Senate Bill No. 2311 has been referred to the Senate Ports and Marine Resources Committee and proposes to allow the industrial menhaden fishery to retain forty-five (45) red drum incidentally caught in their purse seine operations.  Menhaden are a critical part of the marine food chain and are forage for almost every dynamic game fish and predator species in the Gulf of Mexico. The industrial menhaden fishery uses purse seine nets; indiscriminate harvesting tools that are designed to encircle and catch entire schools of menhaden. Inevitably, these netting operations, often guided by spotter planes, retain some of the fish that prey on them, such as red drum.  Although exact figures on the amount of bycatch caught by menhaden vessels is a closely guarded secret, it is believed to be considerable.

Given the secrecy cloaking the true impact of menhaden bycatch, the Mississippi Chapter of Coastal Conservation Association is opposed to any proposal to adjust regulations that would allow the industrial menhaden fishery to have a greater adverse impact on an iconic sportfish such as red drum.
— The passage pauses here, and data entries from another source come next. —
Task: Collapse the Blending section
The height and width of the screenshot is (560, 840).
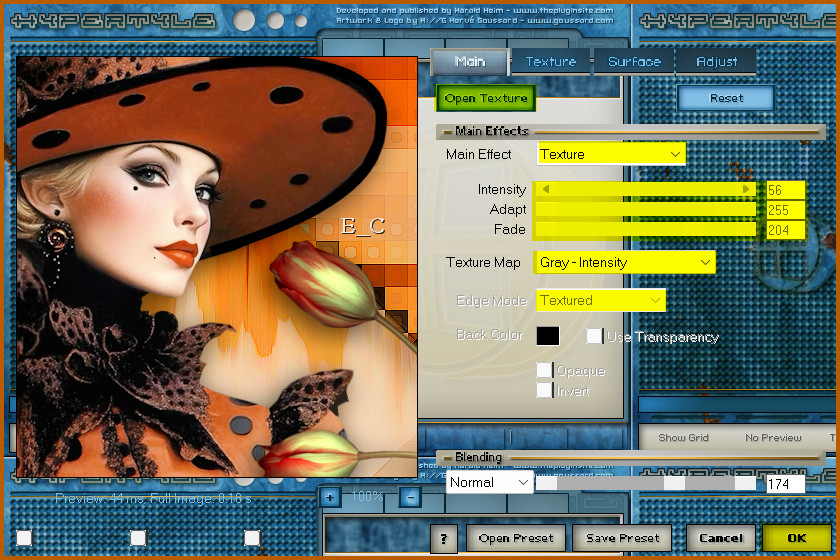Action: click(447, 458)
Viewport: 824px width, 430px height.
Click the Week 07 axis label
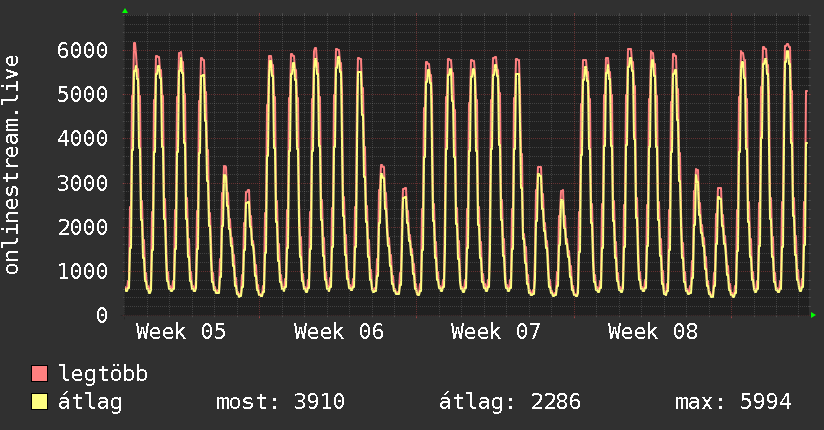[496, 332]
We urge you to reject this proposal and maintain current regulations that prohibit an industrial menhaden vessel from retaining any red drum.  Since the current bycatch of red drum by the menhaden purse seine fleet is purposely withheld from the public, the effect of this proposal is unknown to the public or the legislature.

Gulf of Mexico red drum stocks have only recently recovered from overfishing.  There is currently a 60,000 pound commercial quota, which is caught primarily by commercial hook and line fishermen.  If this proposal is allowed to pass, that quota could be quickly caught by the fishing power of the menhaden purse seine, which numbers an estimated 12 vessels.  This would inevitably cause negative impacts on those working commercial fishermen as well.

Lastly, it is our understanding a menhaden boat was cited by the Mississippi Department of Marine Resources for retaining red drum and that this bill is the industry’s response to that citation.  We are deeply dismayed that a large, industrial operation that proposes to be a good corporate citizen would opt not to change its operations to better conform when it is caught breaking the law, but instead expends its time and resources attempting to quickly change the law to suit its needs.

There are many questions about this proposal.  The current red drum management plan has worked well for Mississippi, bringing back a stock that is critically important to coastal anglers and commercial fishermen.  The current legal framework has served the state well and it is unnecessarily risky to create loopholes simply so one individual stakeholder can skirt the law.  We urge you to oppose this flawed legislation.